El joven dejó de fruncir el cejo, pero le volvió la apariencia conspiradora al tiempo que murmuraba para sí mismo.
—Cojea, recita poesía, habla español, tiene una casa en Surrey y compró tres ejemplares de Los viajes de Gulliver. No tenía anillo de sello ni exhibía ningún escudo de armas.
—Y no dejó nombre ni dirección que pueda darle —añadió North con la incómoda sensación de que no había hecho lo bastante para despistar a aquel perro del rastro de sir Joseph—. ¿Podría mostrarle algún otro volumen de poesía, señor?

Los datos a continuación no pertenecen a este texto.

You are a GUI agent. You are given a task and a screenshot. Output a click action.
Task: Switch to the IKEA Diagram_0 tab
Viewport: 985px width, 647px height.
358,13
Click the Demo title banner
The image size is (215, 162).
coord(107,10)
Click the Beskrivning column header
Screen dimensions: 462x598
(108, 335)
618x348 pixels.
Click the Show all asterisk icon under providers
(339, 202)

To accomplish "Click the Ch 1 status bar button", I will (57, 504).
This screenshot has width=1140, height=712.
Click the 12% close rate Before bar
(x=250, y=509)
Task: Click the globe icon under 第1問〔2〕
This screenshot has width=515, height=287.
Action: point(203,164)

El muy arrogante ya estaba poniéndose los guantes y echándose la bufanda por encima de un hombro con esa clase de estilo que los jóvenes confundían con la gracia masculina. En lugar de la mirada conspiradora, exhibía ahora una sonrisa, lo que le causó a North un principio de dispepsia.
—No necesito ninguno, pero si encuentra algún otro ejemplar de ese libro, guárdemelo.
La puerta se cerró de golpe con un alegre tintineo de los cascabeles que pendían de ella, y North abrigó la esperanza de que sir Joseph y su dama pasasen las fiestas sin tener que sufrir la visita del inútil sinvergüenza que acababa de salir de su tienda. El anciano había hecho lo posible por asegurarse de que así fuese; la señora North estaría de acuerdo.
Se volvió sonriendo hacia las señoritas Channing y les tendió la mano.
—Mis queridas damas, es un hermoso día cuando tienen la delicadeza de honrar mi tienda con su presencia. ¿Qué han encontrado de interesante en esta encantadora tarde navideña?